Scoping a penetration test

I’ve been around application penetration testing for many years now and I’ve seen and heard many things when it comes to scoping a job. This post is a bit of a <rant>brain dump</rant> around this subject because, well, it’s an interesting one and based on the feedback we get, we take a slightly different approach to most others out there.

I scope application penetration tests almost every day (I’m pleased to say!) and it’s something which in some ways is pretty difficult but in other ways is pretty simple. Like most testing companies we charge a day rate, which inevitably means for us to deliver a test for you we need to know how many days we need to do it.

But the million dollar question is: what is it? Your it may be different to someone else’s.

When we’re scoping a penetration test to cover a compliance requirement, our hands are tied to some extent. It’s got to cover all of the platform and it’s got to cover certain types of tests. Then it comes down to a blend of experience, gut feel and good old fashioned metrics like input parameters and number of dynamic pages. Technologies and frameworks used also plays a part.

Where compliance isn’t so much of a factor, there’s quite a bit of noise on this subject.

I’ve seen other companies talking about pricing per input, per port (for infrastructure testing), per test performed in some effort to convince buyers they are getting “total coverage” but I call BS. Big BS when it comes to applications because apps just don’t play by those rules. And WTF is total coverage anyway? Do you even need it?

Total coverage is a myth

Total coverage doesn’t exist. It is not possible to test all inputs to even a modest application for all possible vulnerabilities within any sensible budget. You could test an average sized app for three months straight and still not find everything that might be a security issue.

Remember Heartbleed? Yes, I know, let’s drag its cold, dead corpse out for another sacrificial kicking but stick with me. There was just over a two year window in which that vulnerability was widely exploitable but not discovered. How many penetration tests of vulnerable systems occurred in that time period and didn’t identify it? I’d wager it was in the thousands, maybe even millions worldwide.

Testing has limits

So don’t bother penetration testing? No, no. The point is, there is a limit to testing. An application could be tested and tested and tested but the subtle nuances of a specific security bug may not be unearthed. Things which seem trivial in hindsight can be almost impossible to find without almost divine inspiration in the moment.

If you were running a ten year old version of your operating system, web server and application in production today (you’re not are you?), would you think it is secure? Hell no, it is without doubt chock full of holes. Well the really bad news is, there’s all manner of software you’re running today which has holes in we just don’t know about yet. In ten years time we probably will.

Security testing may find some of these issues but it won’t find all. Most of these bugs are discovered by researchers spending focused time on that specific software. Or bug bounty hunters who are often prepared to sit for weeks looking at an app, at their own expense. Which really brings me to the point of this post, is that why you’re getting a security test done in the first place?

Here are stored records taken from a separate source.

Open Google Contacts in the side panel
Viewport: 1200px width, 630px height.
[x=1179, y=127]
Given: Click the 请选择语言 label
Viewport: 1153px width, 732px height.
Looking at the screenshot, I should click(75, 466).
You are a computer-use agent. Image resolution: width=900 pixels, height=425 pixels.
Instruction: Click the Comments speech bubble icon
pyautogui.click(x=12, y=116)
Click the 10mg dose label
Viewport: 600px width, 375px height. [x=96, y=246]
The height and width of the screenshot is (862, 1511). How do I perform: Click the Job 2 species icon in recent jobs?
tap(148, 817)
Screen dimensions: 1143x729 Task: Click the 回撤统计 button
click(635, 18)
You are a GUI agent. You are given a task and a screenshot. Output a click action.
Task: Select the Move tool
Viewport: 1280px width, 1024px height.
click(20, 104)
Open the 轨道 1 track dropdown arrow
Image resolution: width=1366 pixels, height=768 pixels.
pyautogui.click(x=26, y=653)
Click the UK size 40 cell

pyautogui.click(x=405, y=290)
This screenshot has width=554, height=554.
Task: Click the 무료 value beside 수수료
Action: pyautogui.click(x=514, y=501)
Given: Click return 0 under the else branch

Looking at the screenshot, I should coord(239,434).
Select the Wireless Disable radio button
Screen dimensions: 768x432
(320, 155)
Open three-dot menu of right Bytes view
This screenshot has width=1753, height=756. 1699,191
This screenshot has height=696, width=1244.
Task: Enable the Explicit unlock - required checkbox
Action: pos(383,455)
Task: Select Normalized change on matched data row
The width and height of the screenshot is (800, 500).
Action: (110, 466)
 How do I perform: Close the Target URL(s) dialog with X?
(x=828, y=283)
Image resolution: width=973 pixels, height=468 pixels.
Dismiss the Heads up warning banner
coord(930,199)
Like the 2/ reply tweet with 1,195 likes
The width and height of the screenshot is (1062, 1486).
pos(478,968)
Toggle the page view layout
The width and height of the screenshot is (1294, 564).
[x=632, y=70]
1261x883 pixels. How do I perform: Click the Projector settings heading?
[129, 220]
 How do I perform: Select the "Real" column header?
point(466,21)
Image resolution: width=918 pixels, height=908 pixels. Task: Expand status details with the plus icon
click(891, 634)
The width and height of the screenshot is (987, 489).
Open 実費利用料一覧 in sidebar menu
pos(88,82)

Far better to consider your own threat model. Who are you going to get attacked by? What is their motivation? How long are they willing to spend doing it? What will they gain if they’re successful? Are bugs which take weeks to find really the ones you need to worry about? If so, relying solely on a security test is probably still not the most efficient way to find them.

This is why we like the OWASP Application Security Verification Standard and align our penetration testing to it. There are levels of testing we can perform based on what level of threat you are trying to protect from.

FSCK Secure

You don’t (shouldn’t) get a penetration test done to see if you are secure. If you are relying on a penetration test for this I’m afraid you have possibly already failed. Penetration testing, despite what many will have you believe, is just like any other technical testing. Yes, it’s a specialist skill but so is performance testing or good user acceptance testing, for which there are third-party specialist companies who can help you do it right.

If I said to you, build me an app that can handle 200 concurrent connections, would you hack away at it writing code and then wait until it’s performance tested to see if you’d done ok? Of course not. You’d consider concurrency, non-blocking operations, indexing, etc, etc. It’s no different with security. If you don’t define security requirements early in the build process and consider them while producing code, don’t be surprised when a sh**load of issues come up when it’s security tested.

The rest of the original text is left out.